== HOW TO COMPLETE THIS TASK ==
Please return every line of the material verbatim and skip any images.

=== Begin Enclosure ===

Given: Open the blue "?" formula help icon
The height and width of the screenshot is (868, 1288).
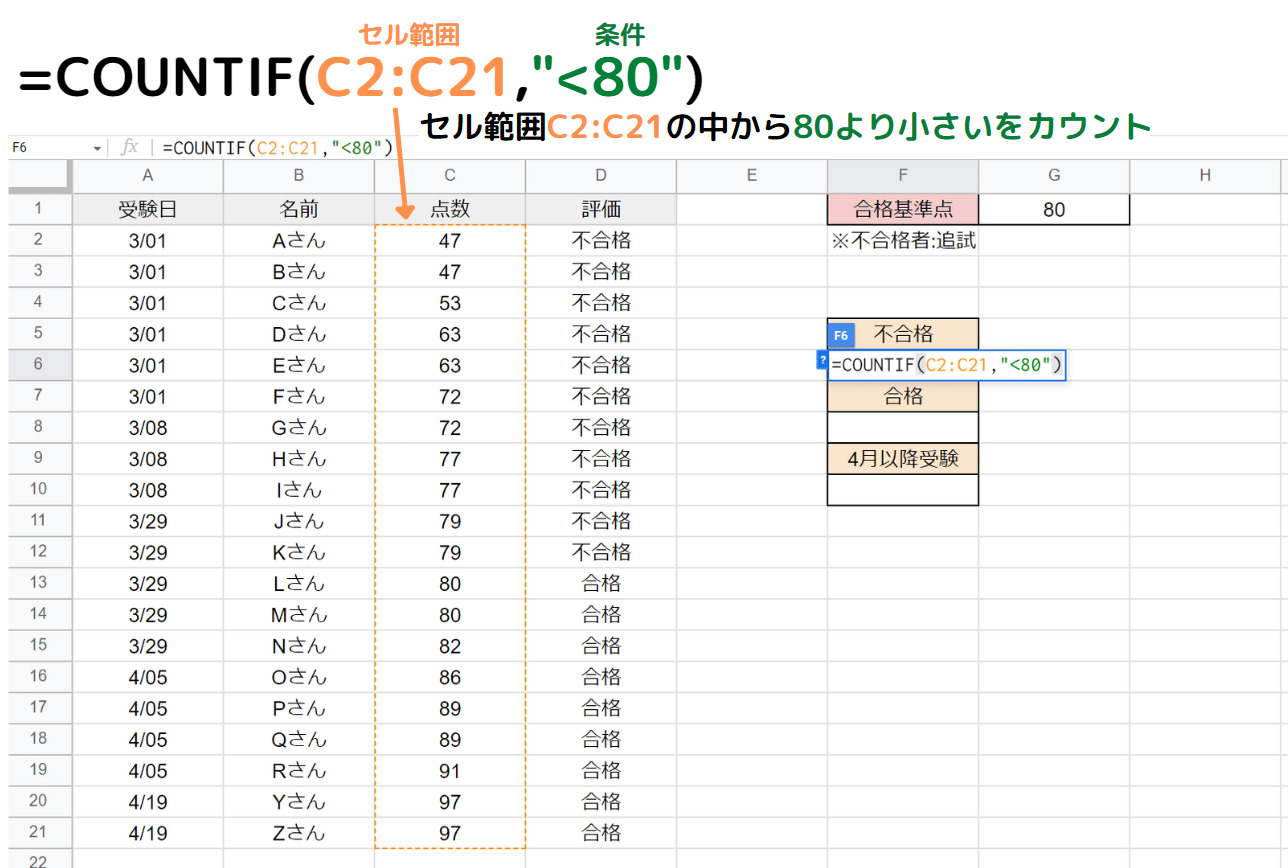Looking at the screenshot, I should pyautogui.click(x=820, y=360).
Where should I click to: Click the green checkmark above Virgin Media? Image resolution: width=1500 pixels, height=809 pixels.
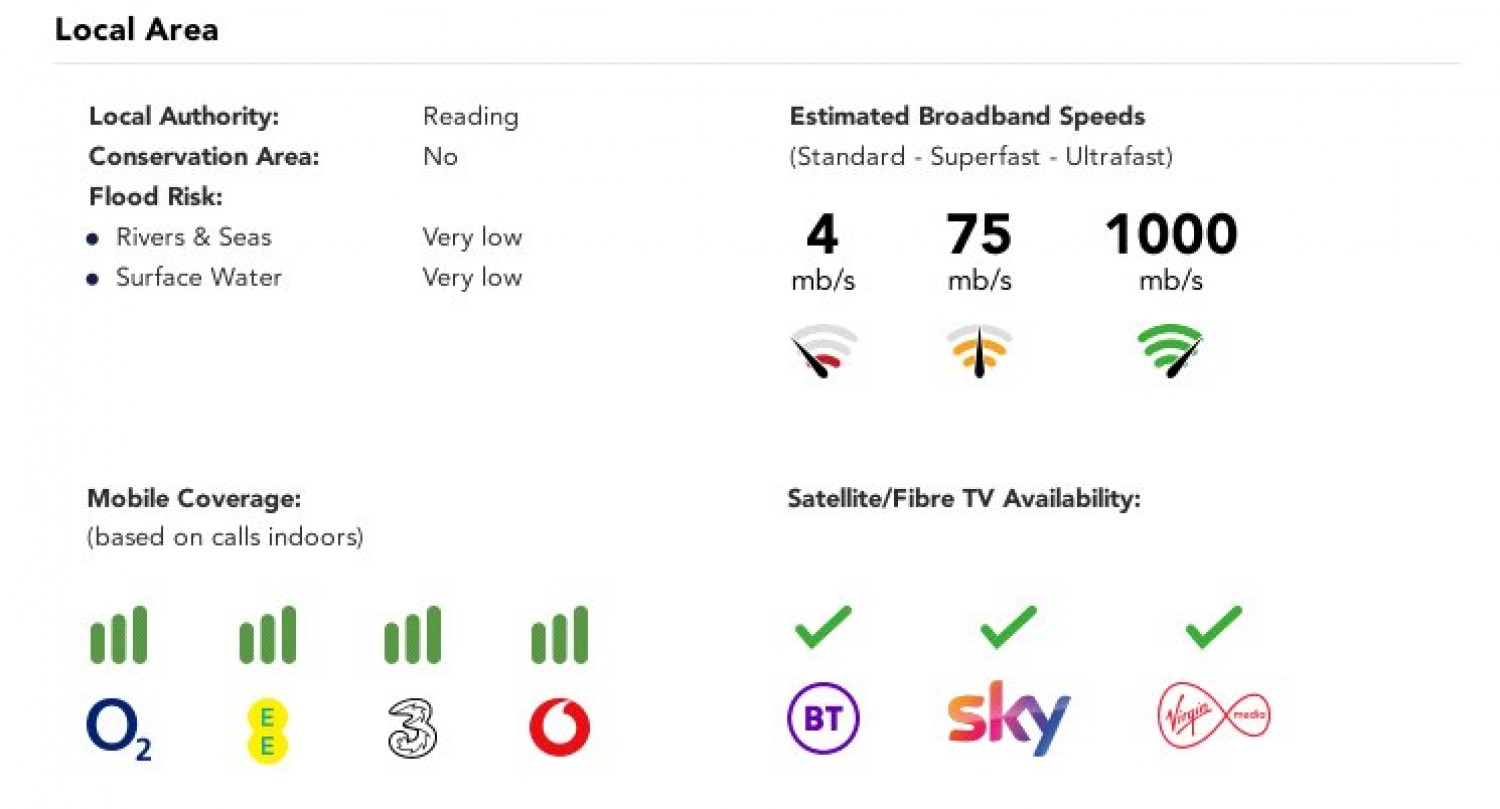[x=1213, y=626]
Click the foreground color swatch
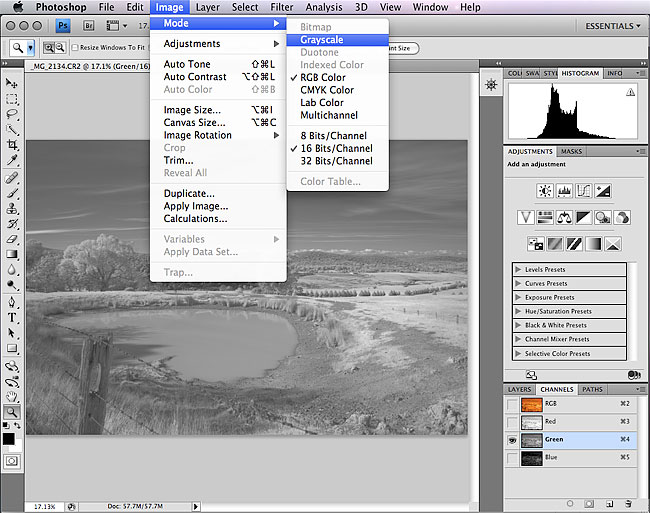The image size is (650, 513). click(9, 438)
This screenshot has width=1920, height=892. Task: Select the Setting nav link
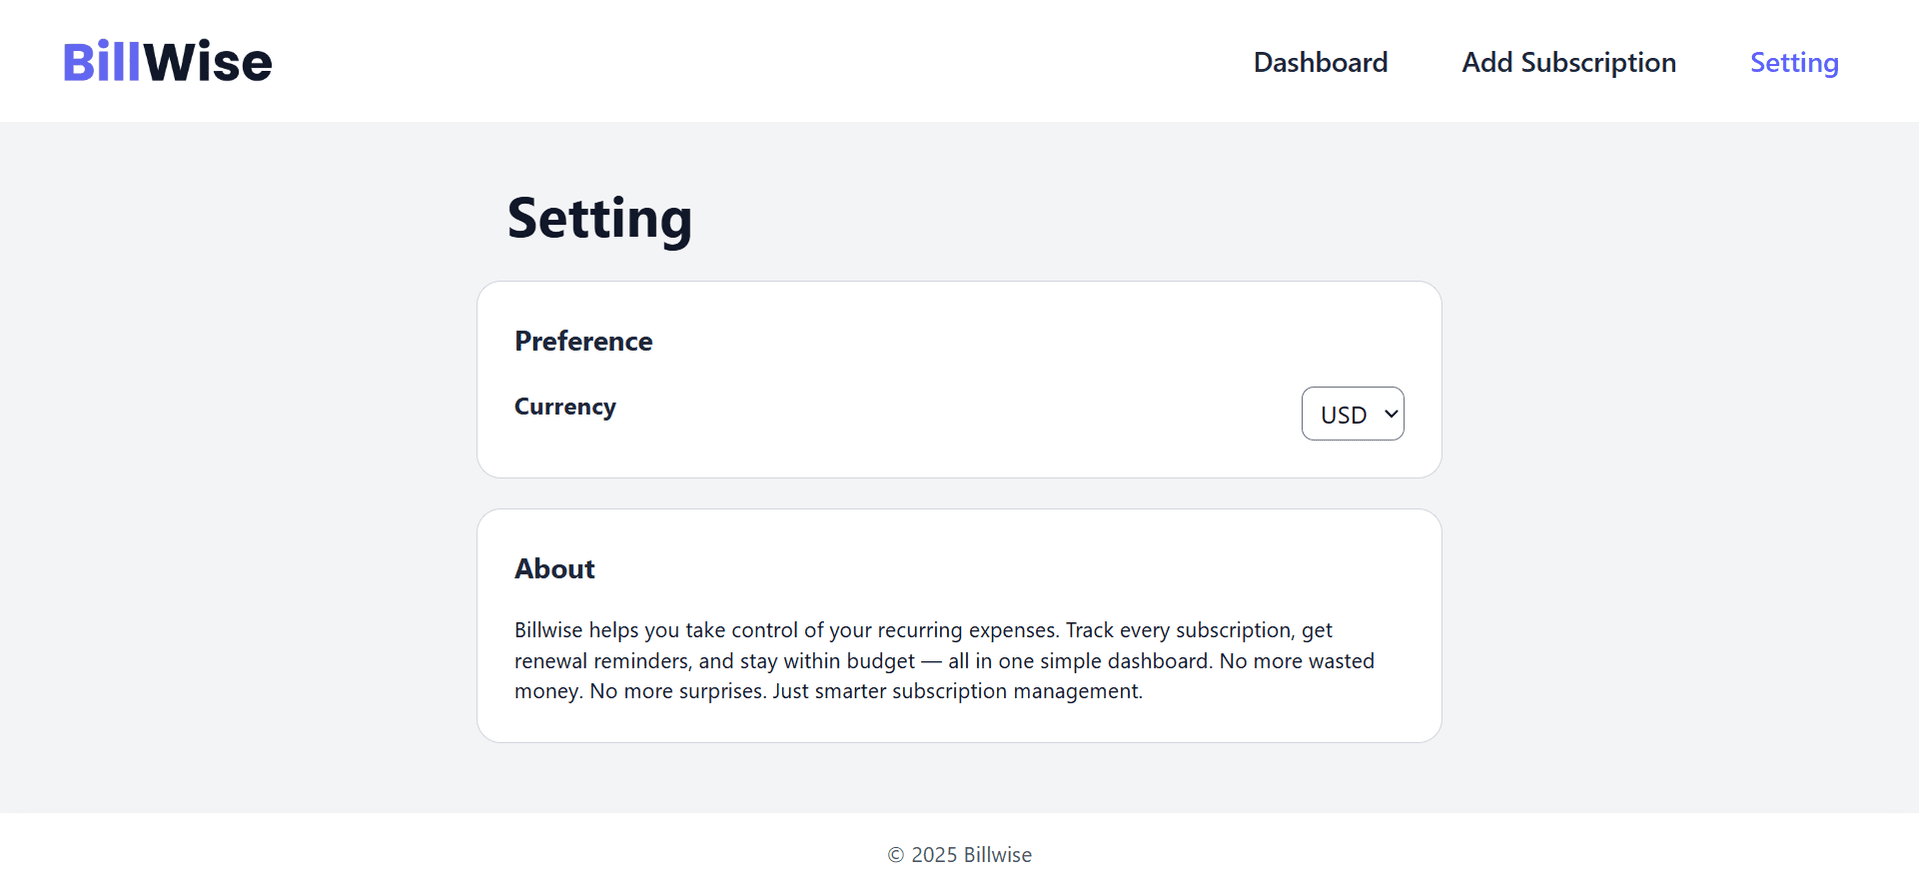[1794, 62]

=== End Enclosure ===

== OUTPUT FOR THIS EXERCISE ==
Given: Open the blue "?" formula help icon
The height and width of the screenshot is (868, 1288).
Looking at the screenshot, I should pyautogui.click(x=820, y=360).
Where should I click to: Click the green checkmark above Virgin Media? Image resolution: width=1500 pixels, height=809 pixels.
[x=1213, y=626]
Click the foreground color swatch
The image size is (650, 513). click(9, 438)
This screenshot has width=1920, height=892. Task: Select the Setting nav link
[1794, 62]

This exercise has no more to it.